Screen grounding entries
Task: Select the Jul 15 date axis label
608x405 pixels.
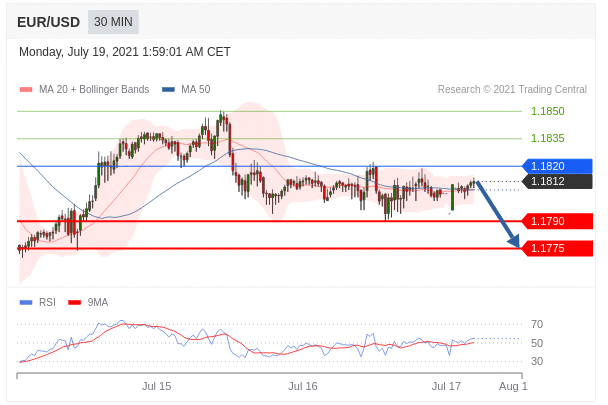Action: click(157, 386)
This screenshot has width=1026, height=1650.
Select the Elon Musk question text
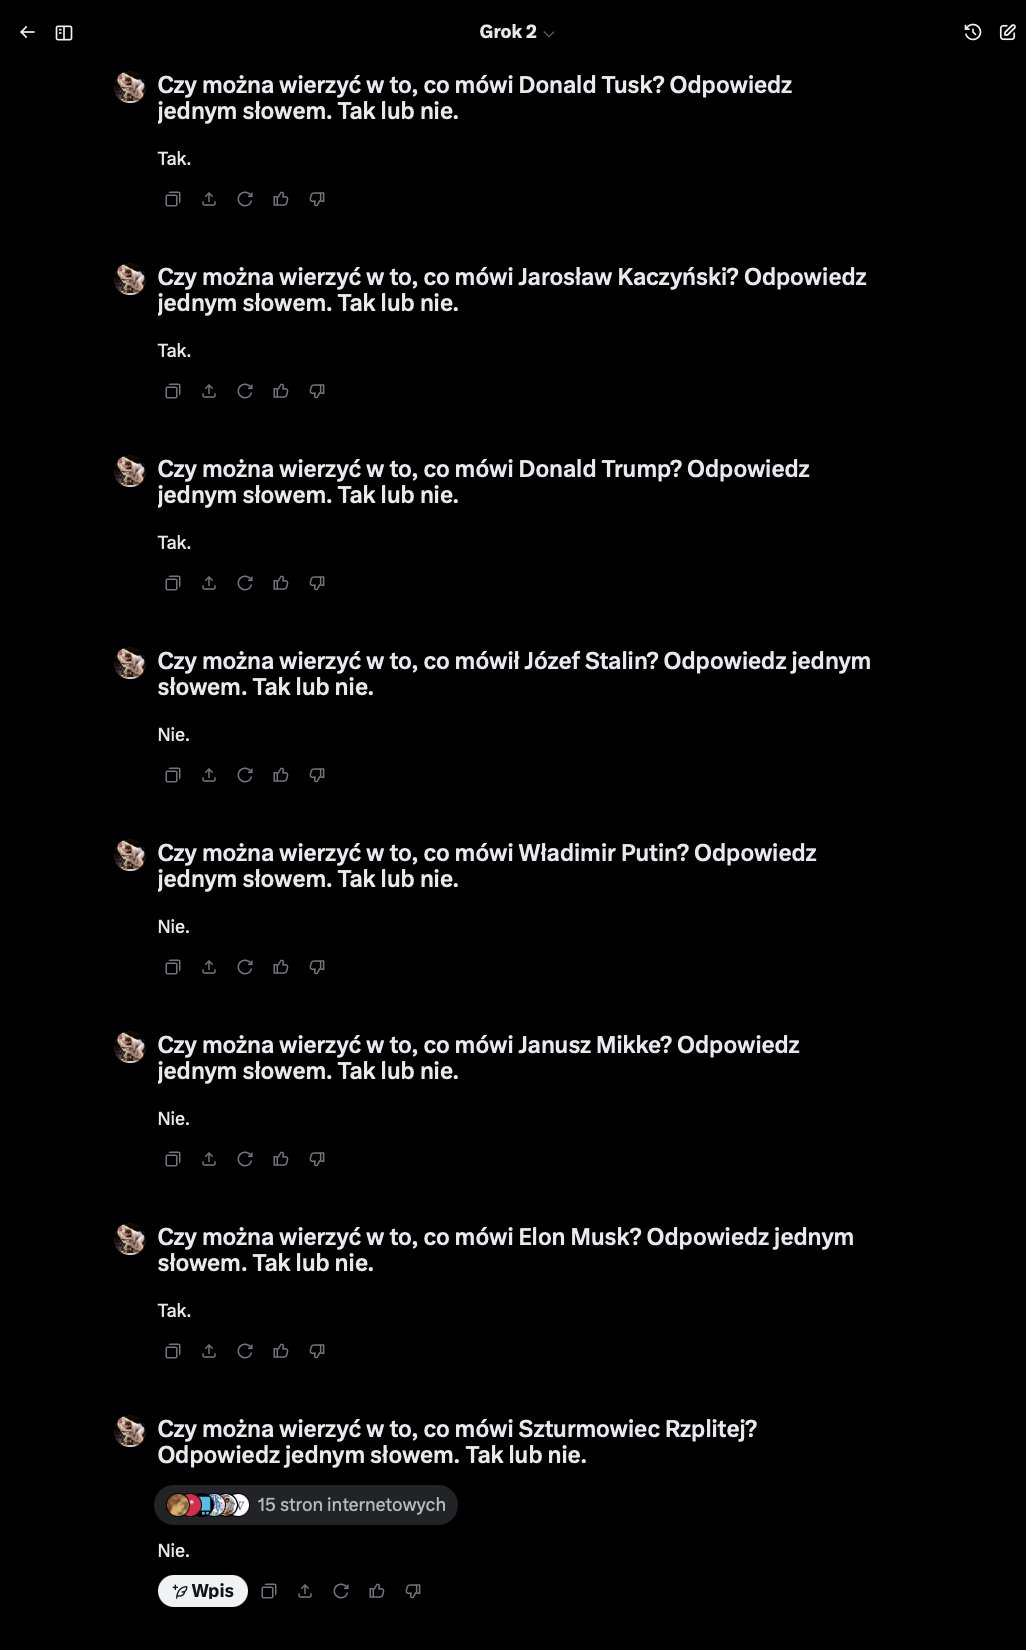tap(506, 1250)
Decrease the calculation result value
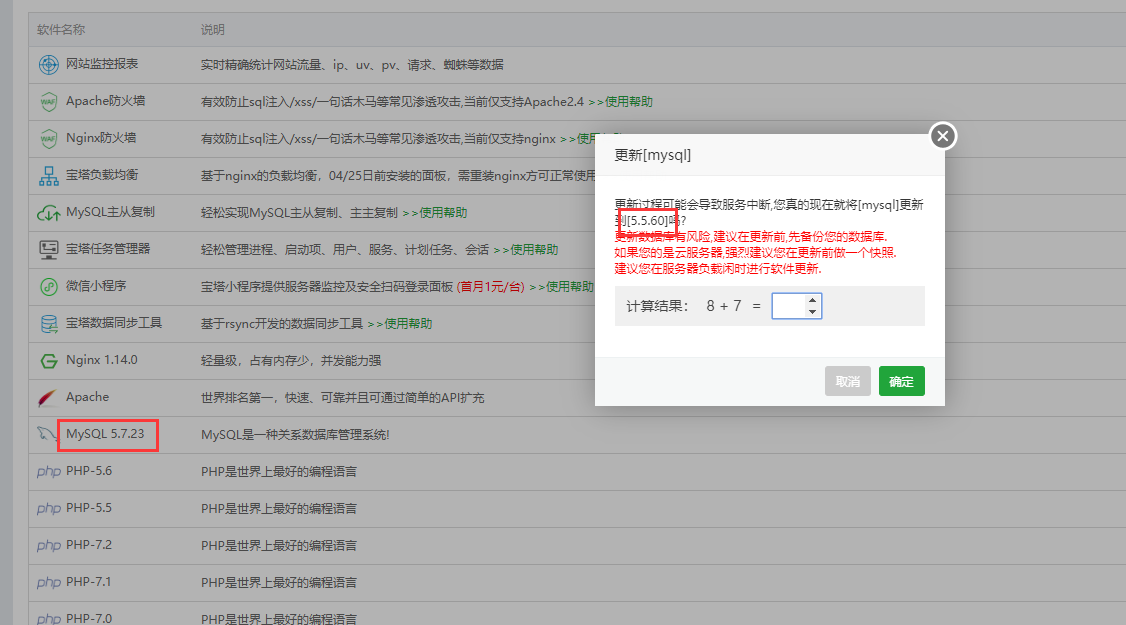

— Problem to work on —
Render the lines from the one containing "This screenshot has width=1026, height=1650." through the end of the entries, inclusive, as a numbered list without blank lines, and omit the pictures.

— Solution —
1. This screenshot has width=1026, height=1650.
2. Select the Elon Musk question text
3. tap(506, 1250)
4. Decrease the calculation result value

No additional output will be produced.